■ Work to do
1. Reproduce word for word the passage of the article about Bears defensive coordinator Mel Tucker, starting at "His wife Jo-Ellyn" and ending at "yards per game.".
2. Pick up the article about Bears defensive coordinator Mel Tucker after its final sentence and write what comes next.

■ Text to read
────
Mel Tucker’s first defense of his defense typically comes minutes after games, in the Soldier Field room reserved for family members. His wife’s relative, Uncle Dicky, a South-Side retired military man and cop, is the first to grill the Bears coordinator.“It’s like my first media session of the week,” Tucker said Tuesday with a smile.

His wife Jo-Ellyn went to Bremen High School in Midlothian. His mother-in-law, who lives with the Tuckers, is a Bears fan. So are his two boys and two dogs, he joked.

“There’s a little bit of, y’know, ‘You spend all that time over there and that’s the best you can do?’ type of thing,” Tucker said with a smile. “We work through it. No one is happy at this time about where we are.

That includes Tucker, who doesn’t sleep as much during the season as it is.

He’s staring down likely his last game as the Bears’ defensive coordinator.

After surviving a thorough examination by his bosses last offseason, Tucker’s team has allowed 28.6 points per game, the most in the NFL. Only the Saints and Falcons have given up more than the Bears’ 381.5 yards per game.

He said he wasn’t satisfied with this season, but that he probably never will be such a moment, even in the best of times.

“Probably just the biggest thing is that we didn’t win enough games,” he said. “Because really that’s the bottom line. And for me and all of us, that’s the most disappointing thing.”
────
(Target pointing records)
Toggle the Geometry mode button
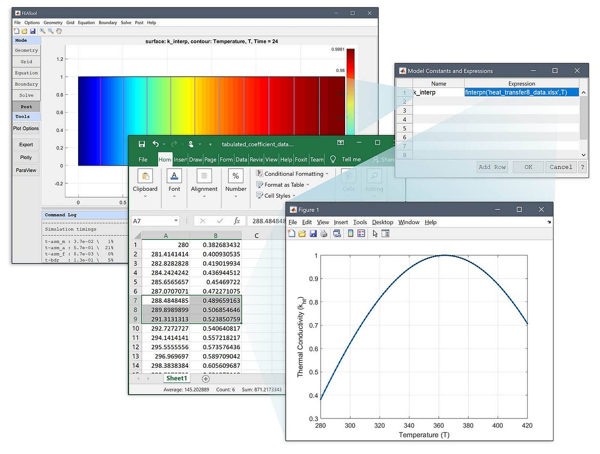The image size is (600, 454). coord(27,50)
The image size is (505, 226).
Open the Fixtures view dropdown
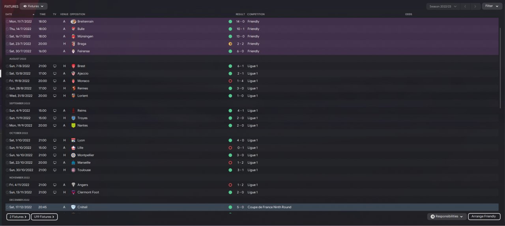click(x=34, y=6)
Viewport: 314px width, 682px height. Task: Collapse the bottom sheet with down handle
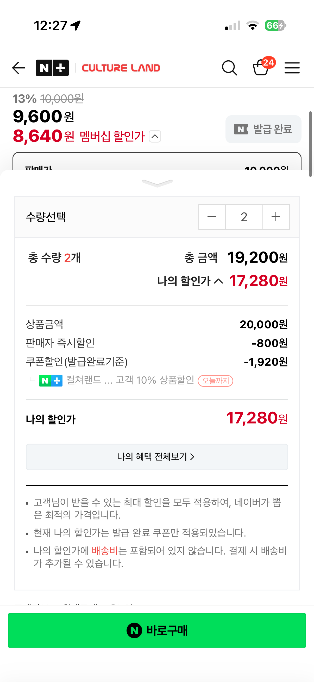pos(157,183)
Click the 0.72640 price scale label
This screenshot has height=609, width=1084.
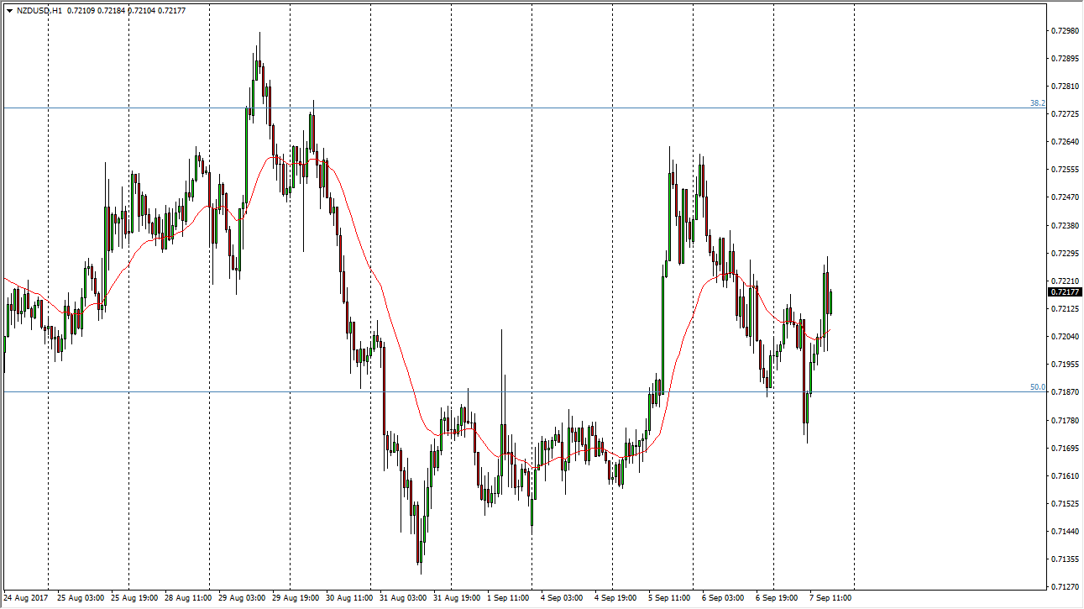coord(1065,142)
────
■ Results for each task
1.
His wife Jo-Ellyn went to Bremen High School in Midlothian. His mother-in-law, who lives with the Tuckers, is a Bears fan. So are his two boys and two dogs, he joked.

“There’s a little bit of, y’know, ‘You spend all that time over there and that’s the best you can do?’ type of thing,” Tucker said with a smile. “We work through it. No one is happy at this time about where we are.

That includes Tucker, who doesn’t sleep as much during the season as it is.

He’s staring down likely his last game as the Bears’ defensive coordinator.

After surviving a thorough examination by his bosses last offseason, Tucker’s team has allowed 28.6 points per game, the most in the NFL. Only the Saints and Falcons have given up more than the Bears’ 381.5 yards per game.

2.
The difference is typically one small factor, he said, adding that he couldn’t “pinpoint just one thing” that disappointed him the most. The Bears’ pass defense is second-worst in the NFL, while their run defense is 16th. That’s the inverse of last season, when the run defense was the worst and pass defense was No. 15.

Coach Marc Trestman praised the consistent effort put forth by Tucker’s unit.

“We see him working and trying to create an effort to get the job done,” he said. “I think the guys in the room really respect the work that he’s done in that regard.”

Say this for Tucker, though: the Bears’ much-needed youth movement on defense has helped replenish a roster beset by age and injury.

Assuming David Bass starts for the injured Willie Young, Tucker will take the field Sunday in Minnesota with five first- or second-year players in a starting role. At least five more — including rookie defensive tackles Will Sutton and Ego Ferguson — have been steady contributors this season.

Tucker said “every single one of those guys” has improved this season.

He credited his two tenants of developing players — environment and expectation. The former means coaches expect the same thing regardless of who plays, and who they play against. The latter features coaches that send players home each night knowing more about football.

“We just try to get (young players) as good as we can get them fast as we can get them there,” he said. “We were just talking to them today —and we tell them this all the time — ‘Look, nobody cares at all about how much experience you have, if you’re sore, if you’re sick, if you’re a rookie. Nobody cares.’

“The bottom line is, we have to go out there and play winning football.”

The Bears haven’t done that often enough.

“The expectation never changed,” he said. “It never did. It’s the expectation we have. If we didn’t live up to it, then you’re not happy about it. You work to get to it and you work to get better.”

And you don’t take it home with you.

Asked how a disappointing season has effected his holiday, Tucker told a story about what his first boss, Nick Saban, told he and his Jo-Ellyn when he was a graduate assistant in 1997.

“It’s not just a profession,” he said. “it’s a lifestyle.”

Just ask Uncle Dicky.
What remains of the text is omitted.